#### [GOALS]
**1)** Please duplicate, word for word, the part of the passage on the U.S. withdrawal from Syria that opens with the words containing "The residual force" and closes with "over the weekend.".
**2)** Pick up the passage on the U.S. withdrawal from Syria after its final sentence and extend it with more text.

#### [EXCERPTED PASSAGE]
* * * * *
American troops are leaving Syria via helicopters, planes and ground convoys, a process that will be completed within weeks, Mr. Esper said. He didn’t say where precisely those troops would go.
However, U.S. officials said Sunday that President Trump is considering keeping a few hundred troops in northeast Syria after the bulk of the force leaves, which would be another twist after years of policy gyrations over the country.
The residual force would help prevent President Bashar al-Assad’s troops or Russian forces from taking control of Syria’s oil fields, which are mainly in Kurdish-held territory in the northeast. It would also enable the military to retain a foothold in the fight against Islamic State.
Turkey agreed with the U.S. on Thursday to a five-day truce, during which the Syrian Kurds are expected to depart from an area Ankara has defined as a safe zone along the nations’ border. Both sides have accused each other of violating the cease-fire, but the fighting subsided over the weekend.
* * * * *
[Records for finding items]

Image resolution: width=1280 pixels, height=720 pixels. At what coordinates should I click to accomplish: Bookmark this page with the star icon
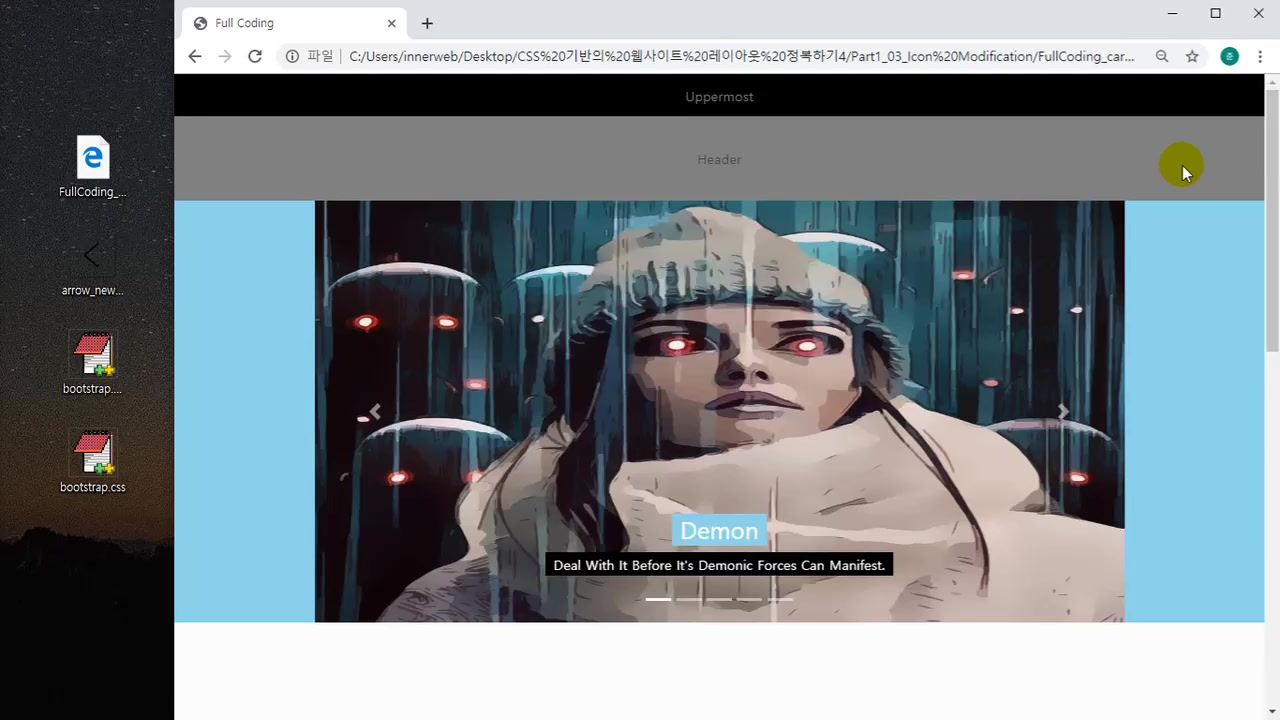[x=1192, y=57]
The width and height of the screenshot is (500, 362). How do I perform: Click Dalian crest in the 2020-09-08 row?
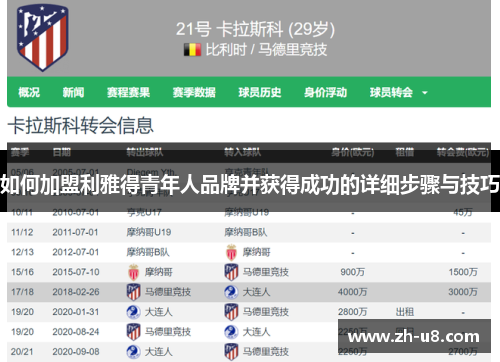(x=133, y=352)
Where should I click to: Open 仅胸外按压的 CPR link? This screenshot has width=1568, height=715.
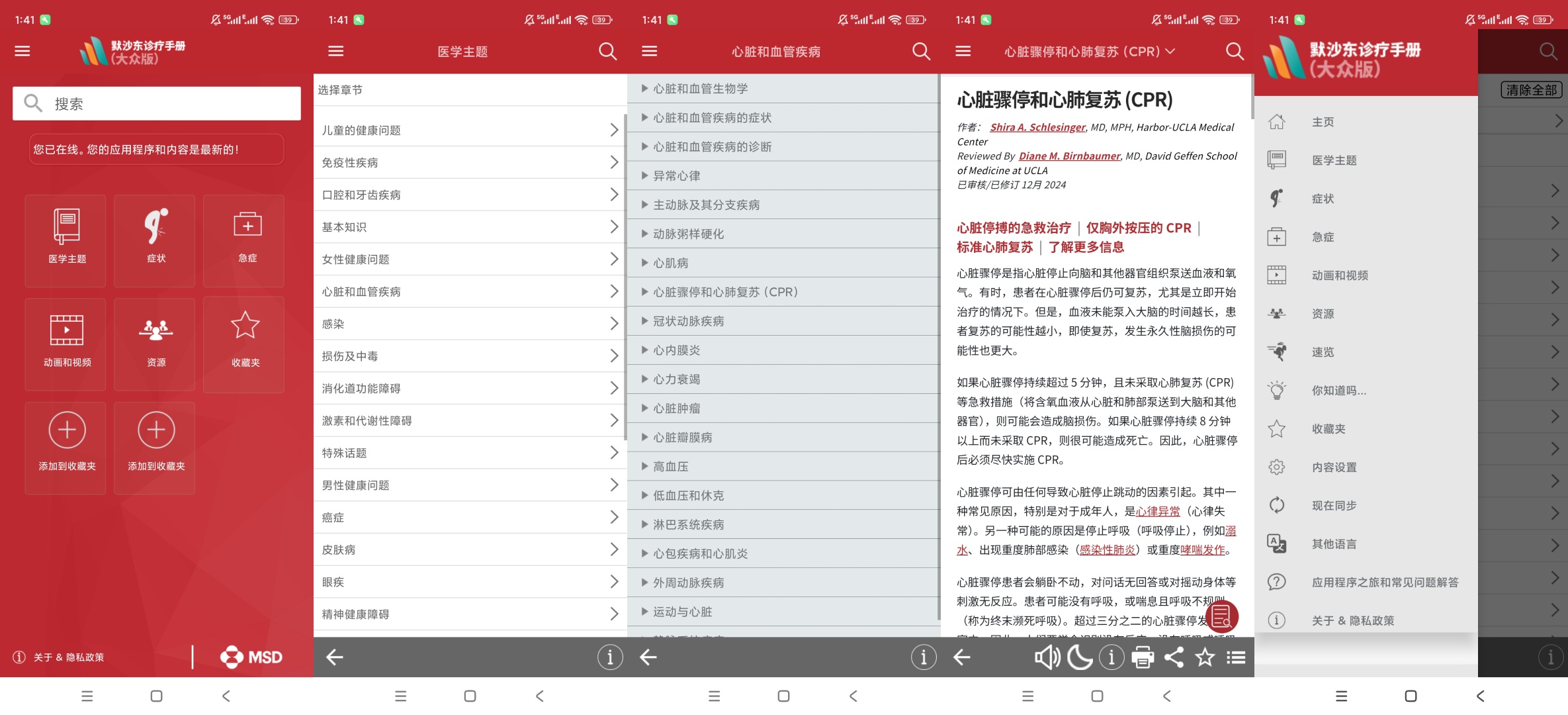[1138, 228]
* * * * *
#### [THE REPLIES]
**1)**
The residual force would help prevent President Bashar al-Assad’s troops or Russian forces from taking control of Syria’s oil fields, which are mainly in Kurdish-held territory in the northeast. It would also enable the military to retain a foothold in the fight against Islamic State.
Turkey agreed with the U.S. on Thursday to a five-day truce, during which the Syrian Kurds are expected to depart from an area Ankara has defined as a safe zone along the nations’ border. Both sides have accused each other of violating the cease-fire, but the fighting subsided over the weekend.

**2)**
The withdrawing U.S. forces benefited from the lull in fighting. A U.S. convoy entered Syria from northern Iraq on Sunday to help evacuate personnel and equipment. After coordinating with other players in the region to make sure U.S. forces wouldn’t be attacked, they left Kobane and began moving east toward Iraq.
The withdrawal has left a vacuum for the Syrian government and its Russian and Iranian backers to fill, as the Assad regime seeks to reassert control over most of the country after eight years of civil war.
As U.S. forces vacated positions in several areas, including Manbij, Raqqa, Tabqa and Kobane, Syrian regime forces moved in alongside Kurdish fighters, local activists said.
Syrian government forces were on the outskirts of Kobane on Sunday afternoon, accompanied by Kurdish fighters dressed in regime uniforms, said Suhaib Jaber, who heads Euphrates Post, an independent war monitor.
—Dion Nissenbaum in Beirut and Nancy Youssef contributed to this article.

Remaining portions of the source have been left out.